* Directions
Copy every entry word for word, but skip the pictures.

* Extracted material
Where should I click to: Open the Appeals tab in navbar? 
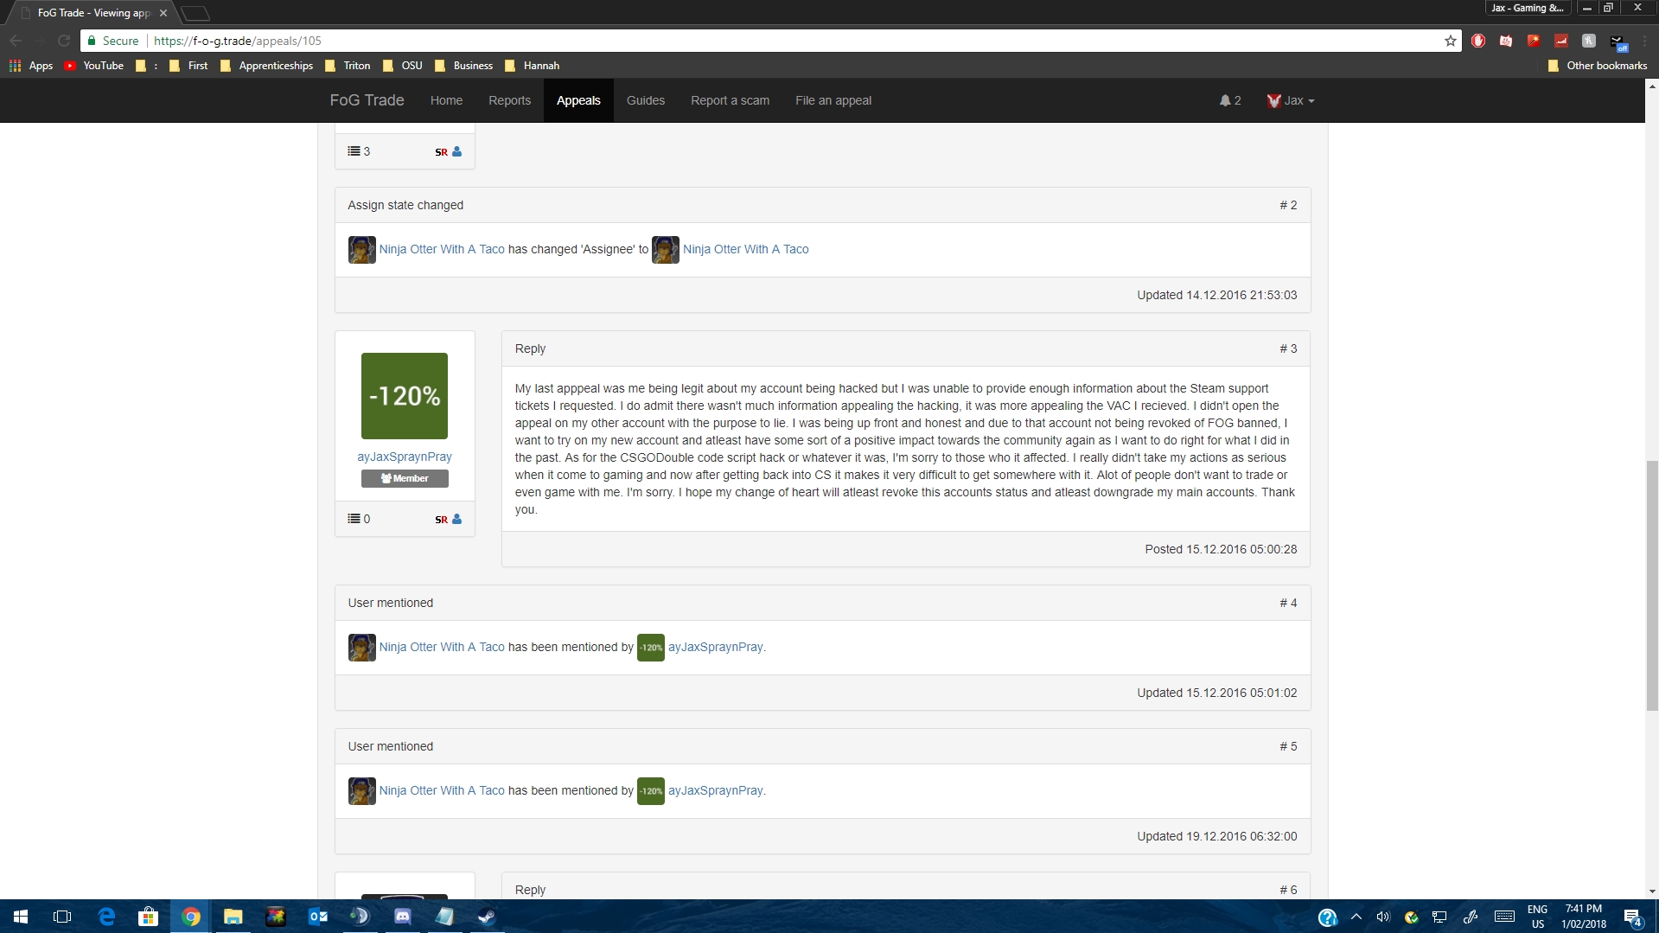tap(577, 100)
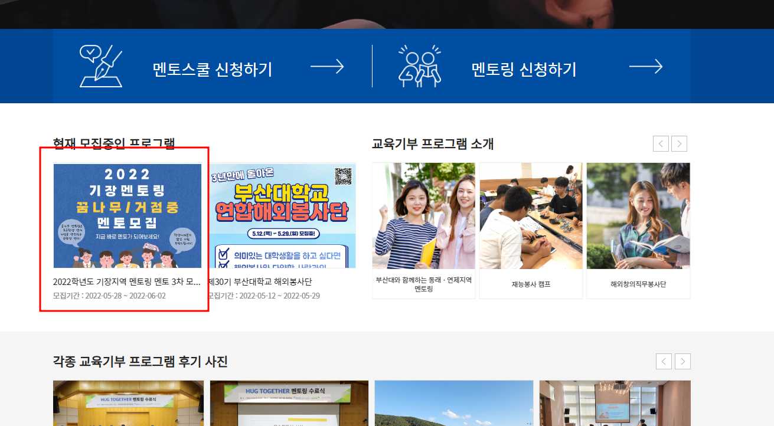Open the 2022 기장멘토링 멘토모집 poster
The height and width of the screenshot is (426, 774).
coord(128,216)
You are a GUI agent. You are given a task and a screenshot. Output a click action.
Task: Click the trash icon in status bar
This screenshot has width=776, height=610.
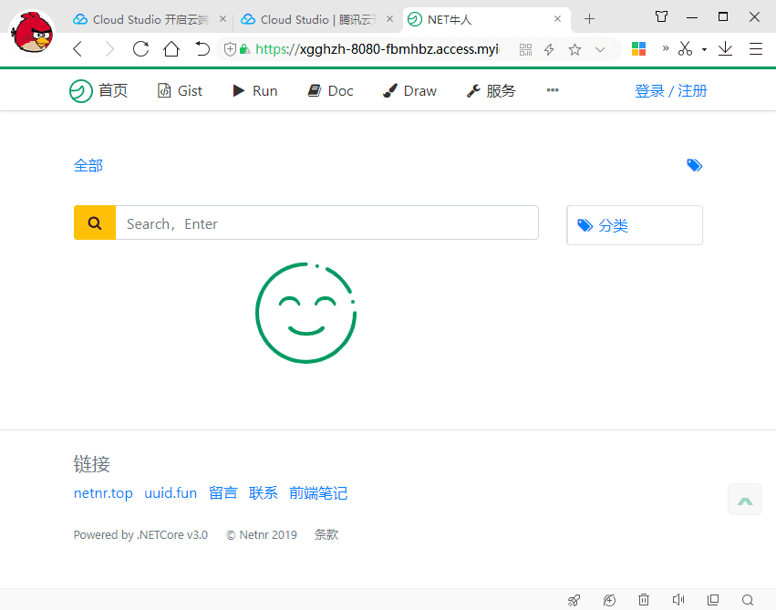coord(644,599)
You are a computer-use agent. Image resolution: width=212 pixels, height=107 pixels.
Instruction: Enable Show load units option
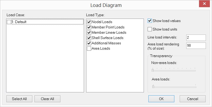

* Finished exercise
Where should I click to: Open the Appeals tab in navbar? 
tap(577, 100)
Open the 2022 기장멘토링 멘토모집 poster
The height and width of the screenshot is (426, 774).
coord(128,216)
You are a GUI agent. You are given a task and a screenshot. Output a click action.
Task: Click the trash icon in status bar
This screenshot has width=776, height=610.
coord(644,599)
You are a computer-use agent. Image resolution: width=212 pixels, height=107 pixels.
Instruction: Enable Show load units option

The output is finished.